$65 billion needed for population schemes to check poverty in 2010 – UN

6 April 2009

Nearly $65 billion worth of investment is required next year for population programmes to combat poverty, promote development and slash maternal death rates, according to the United Nations Commission on Population and Development.

One-third of this sum, or $22 million, will come from international donors, while the rest will be in the form of domestic investments by developing nations.

The $64.7 billion figure for 2010 is an upwards revision of the $20.5 billion that was adopted at the 1994 International Conference on Population and Development (ICPD) in Cairo, marking the first time in 15 years that cost estimates have been reviewed.

The revision was critical due to surging growth in needs in the face of soaring health-care costs, according to a report by Secretary-General Ban Ki-moon.

To implement the Programme of Action adopted at the end of the Cairo conference, UN Member States approved the new figures, expressing their concern for family planning funding which is currently far below what is needed.

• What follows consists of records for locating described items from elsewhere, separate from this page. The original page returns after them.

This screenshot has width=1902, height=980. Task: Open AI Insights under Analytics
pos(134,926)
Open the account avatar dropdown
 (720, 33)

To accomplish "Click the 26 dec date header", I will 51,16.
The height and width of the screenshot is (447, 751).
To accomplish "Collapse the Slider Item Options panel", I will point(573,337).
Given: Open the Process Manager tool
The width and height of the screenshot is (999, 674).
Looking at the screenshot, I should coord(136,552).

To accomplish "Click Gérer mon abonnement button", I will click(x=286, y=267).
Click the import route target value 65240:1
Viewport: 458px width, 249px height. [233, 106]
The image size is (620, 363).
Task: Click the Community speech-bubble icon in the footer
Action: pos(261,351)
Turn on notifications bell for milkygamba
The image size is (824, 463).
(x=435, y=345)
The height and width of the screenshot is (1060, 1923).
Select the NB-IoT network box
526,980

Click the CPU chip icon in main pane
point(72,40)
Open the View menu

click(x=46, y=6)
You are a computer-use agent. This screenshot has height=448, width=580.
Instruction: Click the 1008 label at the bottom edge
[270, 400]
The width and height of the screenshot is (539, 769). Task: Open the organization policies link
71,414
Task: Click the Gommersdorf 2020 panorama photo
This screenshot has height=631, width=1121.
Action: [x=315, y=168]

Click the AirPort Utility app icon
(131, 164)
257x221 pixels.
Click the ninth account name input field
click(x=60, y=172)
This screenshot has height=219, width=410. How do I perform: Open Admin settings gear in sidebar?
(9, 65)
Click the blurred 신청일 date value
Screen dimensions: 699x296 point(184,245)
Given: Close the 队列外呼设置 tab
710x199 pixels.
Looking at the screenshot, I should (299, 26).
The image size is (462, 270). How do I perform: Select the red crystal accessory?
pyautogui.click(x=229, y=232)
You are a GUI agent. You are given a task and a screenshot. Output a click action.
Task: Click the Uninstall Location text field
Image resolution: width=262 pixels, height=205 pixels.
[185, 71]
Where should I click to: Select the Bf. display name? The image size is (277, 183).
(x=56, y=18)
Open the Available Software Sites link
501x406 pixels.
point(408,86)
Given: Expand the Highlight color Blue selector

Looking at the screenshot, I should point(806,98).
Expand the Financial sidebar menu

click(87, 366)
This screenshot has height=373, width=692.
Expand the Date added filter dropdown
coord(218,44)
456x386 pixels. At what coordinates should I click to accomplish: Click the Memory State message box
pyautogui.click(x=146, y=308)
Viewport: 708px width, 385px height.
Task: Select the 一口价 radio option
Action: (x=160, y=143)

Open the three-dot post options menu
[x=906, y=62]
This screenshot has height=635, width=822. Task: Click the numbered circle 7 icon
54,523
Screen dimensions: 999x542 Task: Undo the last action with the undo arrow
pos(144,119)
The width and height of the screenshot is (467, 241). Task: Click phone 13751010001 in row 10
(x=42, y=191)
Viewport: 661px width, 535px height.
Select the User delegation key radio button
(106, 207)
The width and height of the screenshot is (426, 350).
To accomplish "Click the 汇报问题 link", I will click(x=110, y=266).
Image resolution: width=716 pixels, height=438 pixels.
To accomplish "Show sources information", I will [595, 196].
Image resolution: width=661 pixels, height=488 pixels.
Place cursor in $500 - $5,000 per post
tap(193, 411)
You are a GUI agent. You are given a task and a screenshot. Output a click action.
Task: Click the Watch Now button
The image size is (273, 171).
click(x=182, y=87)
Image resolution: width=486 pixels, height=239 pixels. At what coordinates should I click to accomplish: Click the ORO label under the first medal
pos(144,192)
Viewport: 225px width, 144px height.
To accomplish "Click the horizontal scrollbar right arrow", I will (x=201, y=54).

The five-day meeting of the Commission, which wrapped up last Friday, examined the extent to which population growth affects the achievement of the Millennium Development Goals (MDGs), globally agreed targets on reducing poverty and eliminating other social ills by 2015.

Thoraya Ahmed Obaid, Executive Director of the UN Population Fund (UNFPA), noted that the new sum more accurately captures current needs and is more in line with investments necessary to achieve the MDGs.

“As the financial crisis unwinds, now is the time to increase social investment and redouble efforts” to achieve the Programme of Action, she said in a statement.